Social Norms and Tobacco Use in China: Change under Pressure

Authors:  Shaon Lahiri,

Presenting Author: Shaon Lahiri*

Introduction: Tobacco use is a global epidemic that depletes the human capital of nations, particularly in China, the world’s largest manufacturer and consumer of tobacco. While the most effective tobacco control approaches are price-based, they falter in settings with weak implementation and enforcement of tobacco control policies. Social norms are a promising avenue of tobacco reduction through the development and maintenance of anti-tobacco norms, which can exert social influence in the absence of strong regulatory conditions. However, the evidence for the influence of social norms change on tobacco use in China is severely lacking. This is further complicated by the infiltration of tobacco industry into social norms around gifting in China, and the state’s monopoly on tobacco manufacturing and sale. How social norms around tobacco use related to actual tobacco use over time in this setting?

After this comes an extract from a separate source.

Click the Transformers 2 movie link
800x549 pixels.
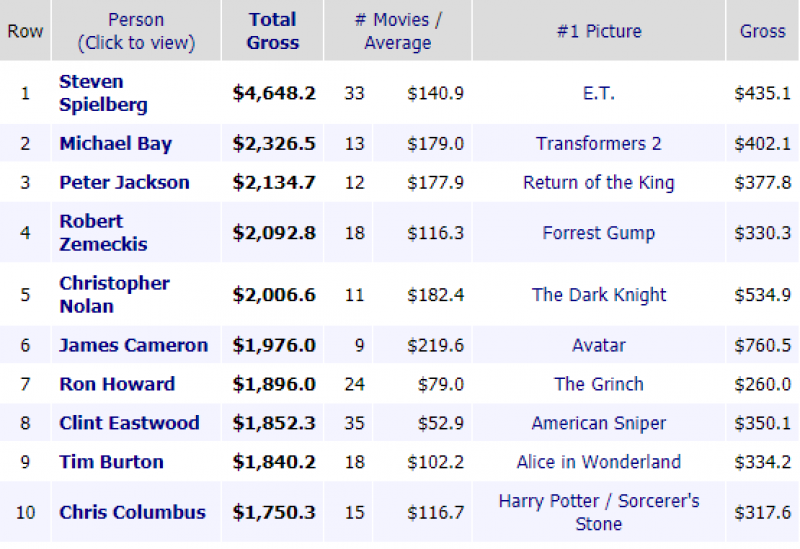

Methods: We fit several Bayesian latent growth curve models to understand how social norms and tobacco use unfold over time in China, using longitudinal data from adult smokers, collected by the International Tobacco Control Policy Evaluation Project. The data cover nine years across four cities in Mainland China. We also conducted moderation and exploratory mediation analyses to understand how contextual factors influence the norms-tobacco use relationship.

Results: Change in social norms significantly predicts change in tobacco use over time, even after controlling for several known confounders such as addiction level. Descriptive norms exert a particularly strong and stable influence on tobacco use. This relationship was robust to missing data in sensitivity analyses.

Conclusions: The perceived frequency of others’ behavior is a potent influence on tobacco use, and group-based approaches for tobacco control should be considered for hardened adult smokers, focusing on reducing actual smoking behavior within local networks, as opposed to approval of smoking.